My question in the book is where these beliefs came from.  The basic thesis of the book is that the popular Christian notions today that when a person dies their soul goes to either heaven or  hell as places of eternal reward and torment are not to be found in the Old Testament and are not what Jesus himself thought.   So where did they come from?

Good question, I think.  The trick is coming up with a good answer.

So, in terms of my progress.  I have finished writing a draft of the book, and am ecstatic about it.   I did something very smart this time, around.   I changed the way I constructed, and therefore wrote, the book.  The book is about the same size as most of my other recent trade books, or slightly shorter.  I tried my darndest to keep it under 100,000 words; and it right now is weighing in at 93,000.  But I haven’t added endnotes yet.  Still, it should be within my target-length.

What I did that I’m really pleased with has to do with the length of the chapters.  I have always really loved books with *short* chapters rather than long ones.  My books tend to be something like 6 or 8 chapters on the longish side.  This time, I thought, why not write a bunch of short ones instead?  And that’s what I’ve done.  For now it is 14 short chapters, of about 7000 words each, instead of, say 7 chapters of 14,000 words each.

I am seeing this as a stroke of genius on my part, for a simple reason.  It made the writing of the book SO much easier.      I gave myself 3-4 weeks to write the book.   I can easily write 7000 words in a day.  For most of my books it has been more like 12,000-13,000 a day.  But that was really really hard.  Draining, exhausting, difficult.   I would lock myself into my study, shut out the world, and go into a zone to write for about 8 hours, then emerge like a zombie dead to the world.  Not pleasant for me, and not pleasant for anyone who happened to be around me.

Not this time.  I could start writing at 8:00 am and be finished by 1:00 or so, and be done for the day.   Absolutely fantastic.  Could hang out and do whatever I jolly well pleased – get a work out, read a novel, whatever, with no pressure to feel like I had to do more work.  Hey, I already wrote a chapter!  What more do you want?   I can’t believe it took me this long to figure this approach out.

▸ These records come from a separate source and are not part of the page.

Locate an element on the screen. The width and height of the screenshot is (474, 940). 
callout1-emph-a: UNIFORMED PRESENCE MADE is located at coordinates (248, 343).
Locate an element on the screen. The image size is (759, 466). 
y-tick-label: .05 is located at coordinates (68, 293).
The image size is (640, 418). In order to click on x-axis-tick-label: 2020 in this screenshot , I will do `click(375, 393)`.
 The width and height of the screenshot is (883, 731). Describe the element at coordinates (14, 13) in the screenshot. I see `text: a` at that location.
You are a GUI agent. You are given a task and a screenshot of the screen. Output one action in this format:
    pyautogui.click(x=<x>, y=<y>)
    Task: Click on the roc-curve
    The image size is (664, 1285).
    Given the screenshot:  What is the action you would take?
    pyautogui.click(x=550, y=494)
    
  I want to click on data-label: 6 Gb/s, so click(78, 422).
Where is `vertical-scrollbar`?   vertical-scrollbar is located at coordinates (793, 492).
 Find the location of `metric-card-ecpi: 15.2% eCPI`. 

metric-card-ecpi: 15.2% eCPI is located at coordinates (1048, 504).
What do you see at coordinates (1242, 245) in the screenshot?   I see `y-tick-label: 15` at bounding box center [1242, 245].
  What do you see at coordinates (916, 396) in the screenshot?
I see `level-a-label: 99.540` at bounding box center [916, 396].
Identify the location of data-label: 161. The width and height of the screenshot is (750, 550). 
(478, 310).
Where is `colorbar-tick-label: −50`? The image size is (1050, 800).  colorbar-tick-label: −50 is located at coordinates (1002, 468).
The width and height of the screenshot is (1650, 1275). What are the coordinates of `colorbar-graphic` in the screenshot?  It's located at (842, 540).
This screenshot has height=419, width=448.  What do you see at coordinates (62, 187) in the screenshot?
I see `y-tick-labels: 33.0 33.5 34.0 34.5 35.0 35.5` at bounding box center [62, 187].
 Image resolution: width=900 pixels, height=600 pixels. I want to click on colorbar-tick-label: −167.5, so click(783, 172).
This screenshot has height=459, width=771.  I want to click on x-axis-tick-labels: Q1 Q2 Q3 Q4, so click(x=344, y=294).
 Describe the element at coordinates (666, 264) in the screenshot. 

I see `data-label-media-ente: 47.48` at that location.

Anyway, there are fourteen chapters, they are all done and in draft, and I’m on schedule.

So now what happens is this.  I have edited all the chapters once for style.  I will now edit them a second time, doing four things:  (1) Working on style some more; (2) Fact-checking (roughly 47,000 facts in a book of this length); (3) Adding end notes; (4) Making sure my arguments work at key pressure points where I know people are going to heartily disagree with me, or at least be vigorously inclined to disagree with me.

I will do all this at the computer, on screen.  Once I finish that, hopefully this week, I will print out all the chapters and edit yet another time: I always am better at improving style when looking at something on paper than on screen.

THEN I will send the manuscript off to colleagues who are experts in one area or another (Greek and Roman religion; Hebrew Bible; New Testament; Early Christianity), who have graciously agreed to read it and make comments, suggestions, and corrections.   They have agreed to do it in a month.  I will then edit accordingly, based on what they tell me.

Then I will show it to my agent for suggestions, and edit yet again accordingly.  Then I will send it in to my editor, who will make suggestions, and I will edit it some more, for the last time.

And then it will be done!  It’s a long process, but all the editing is absolutely essential.  And the HARD parts – all the research and, especially stress-inducing, the writing itself – are finished.  So I’m feelin’ good, and am ready now to move on to the next phase.